GIVEN INSTRUCTION: Copy out each line below that contains the string "This".

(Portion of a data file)
##########

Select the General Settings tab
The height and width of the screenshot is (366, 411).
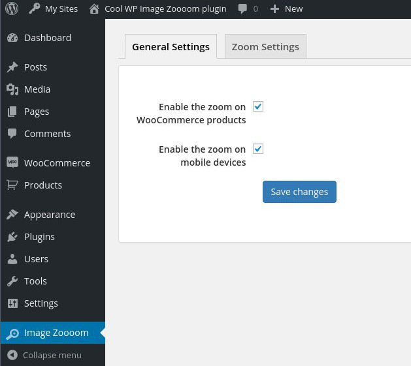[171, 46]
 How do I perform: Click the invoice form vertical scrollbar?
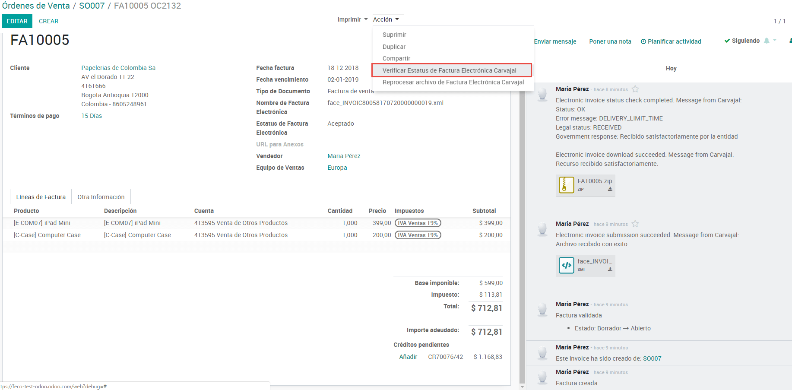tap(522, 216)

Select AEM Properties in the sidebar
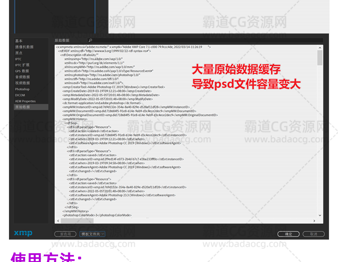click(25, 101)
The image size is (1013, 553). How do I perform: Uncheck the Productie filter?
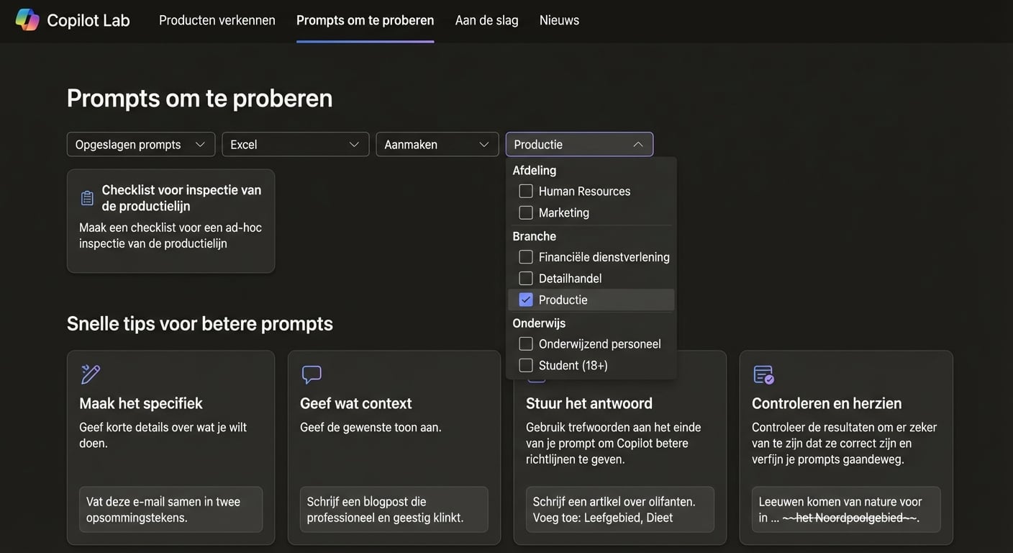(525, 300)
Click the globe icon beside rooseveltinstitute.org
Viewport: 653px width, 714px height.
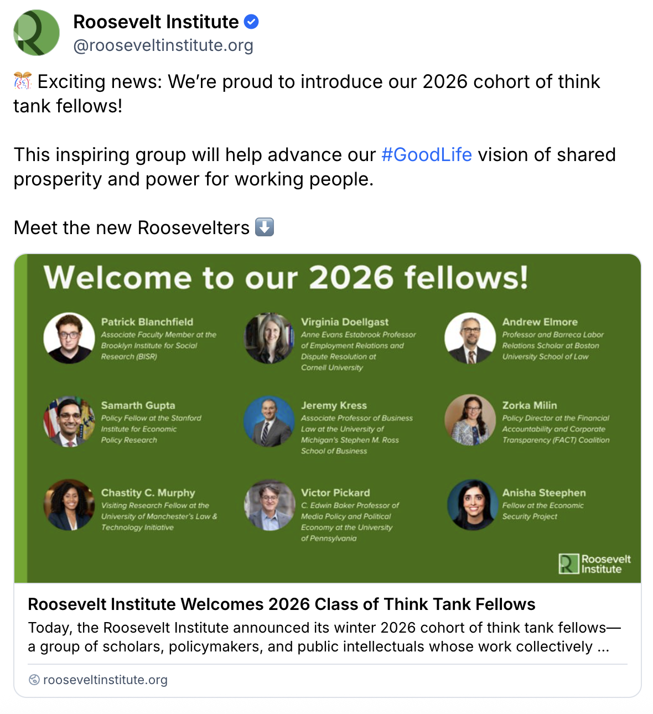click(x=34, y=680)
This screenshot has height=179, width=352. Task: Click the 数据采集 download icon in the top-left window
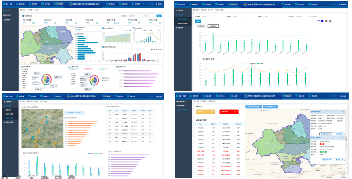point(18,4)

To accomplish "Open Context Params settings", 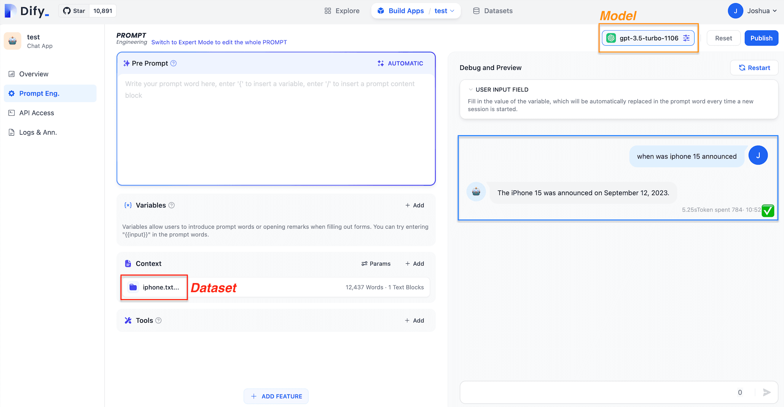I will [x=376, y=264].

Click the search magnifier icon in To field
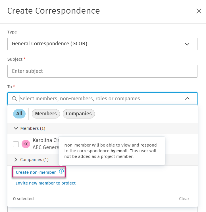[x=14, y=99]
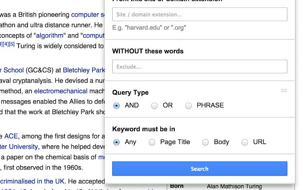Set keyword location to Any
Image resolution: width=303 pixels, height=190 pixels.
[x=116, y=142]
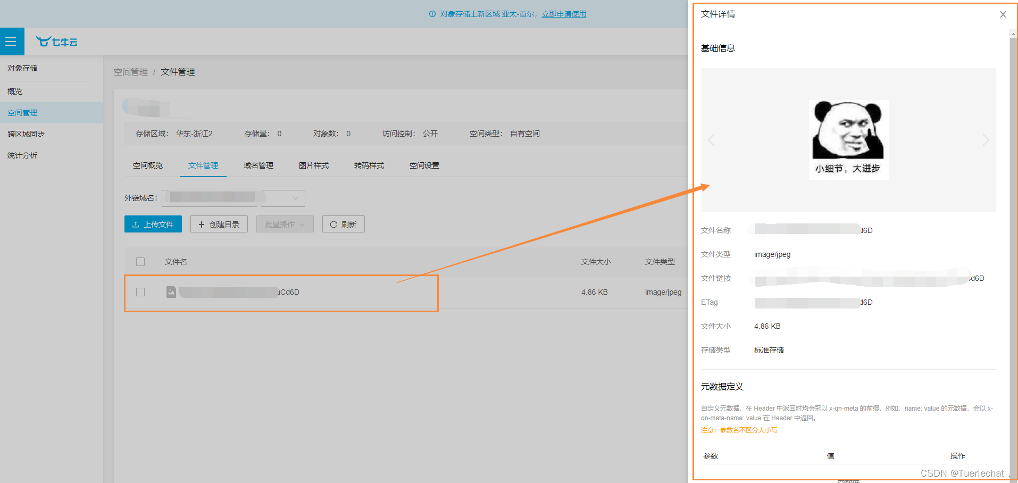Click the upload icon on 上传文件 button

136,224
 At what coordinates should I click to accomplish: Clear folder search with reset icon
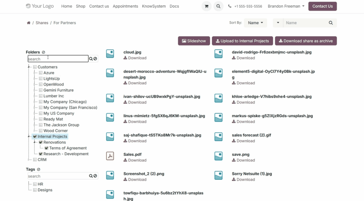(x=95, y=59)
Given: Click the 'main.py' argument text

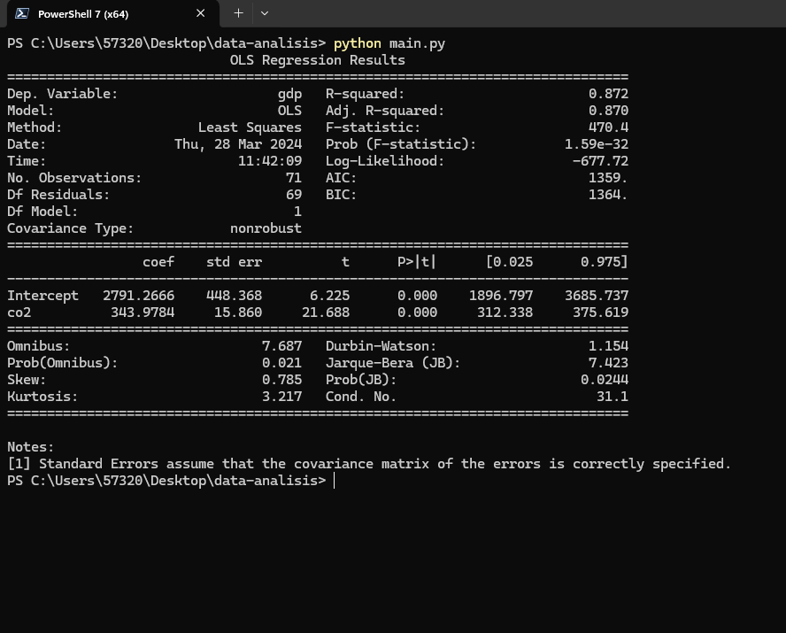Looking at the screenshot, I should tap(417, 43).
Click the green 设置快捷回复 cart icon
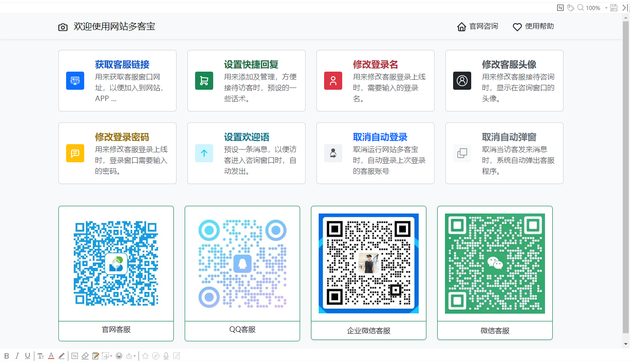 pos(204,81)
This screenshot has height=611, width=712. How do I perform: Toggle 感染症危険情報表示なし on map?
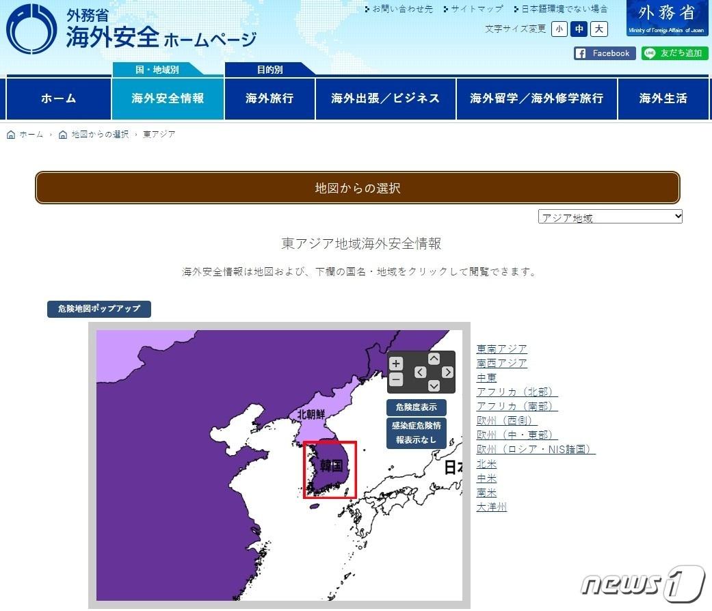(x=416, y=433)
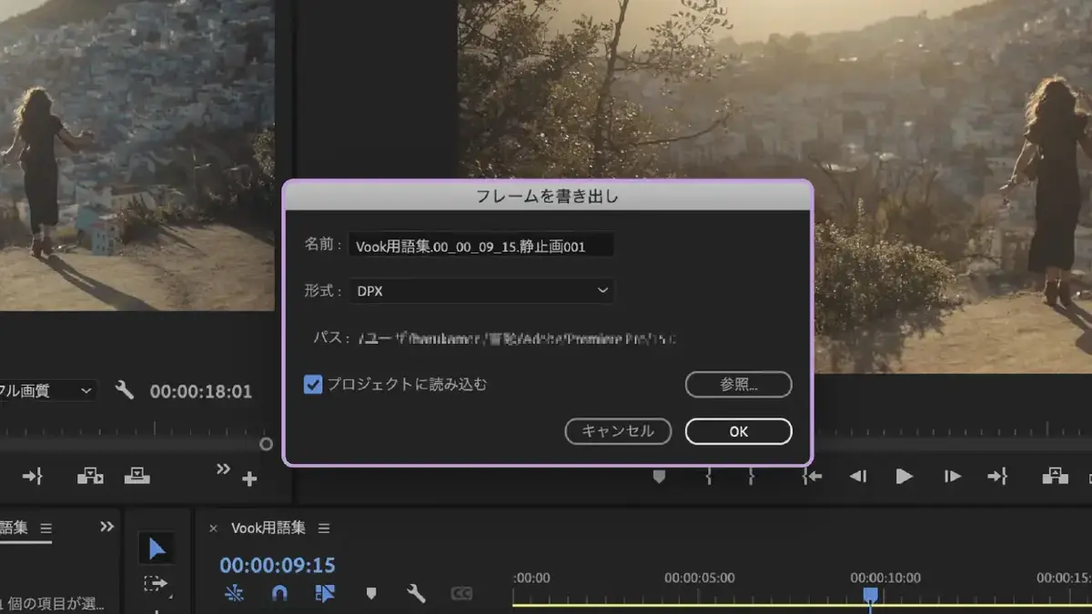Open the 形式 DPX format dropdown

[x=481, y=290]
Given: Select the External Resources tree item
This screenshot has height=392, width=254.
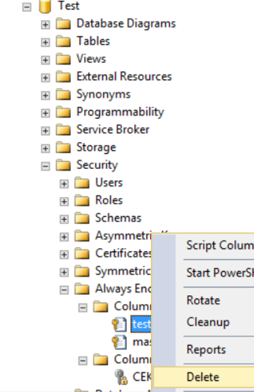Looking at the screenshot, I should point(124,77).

##########

WRITTEN SOLUTION:
This screenshot has height=179, width=352. Task: Click the 数据采集 download icon in the top-left window
This screenshot has height=611, width=712. How do I perform: Toggle 感染症危険情報表示なし on map?
This screenshot has height=392, width=254.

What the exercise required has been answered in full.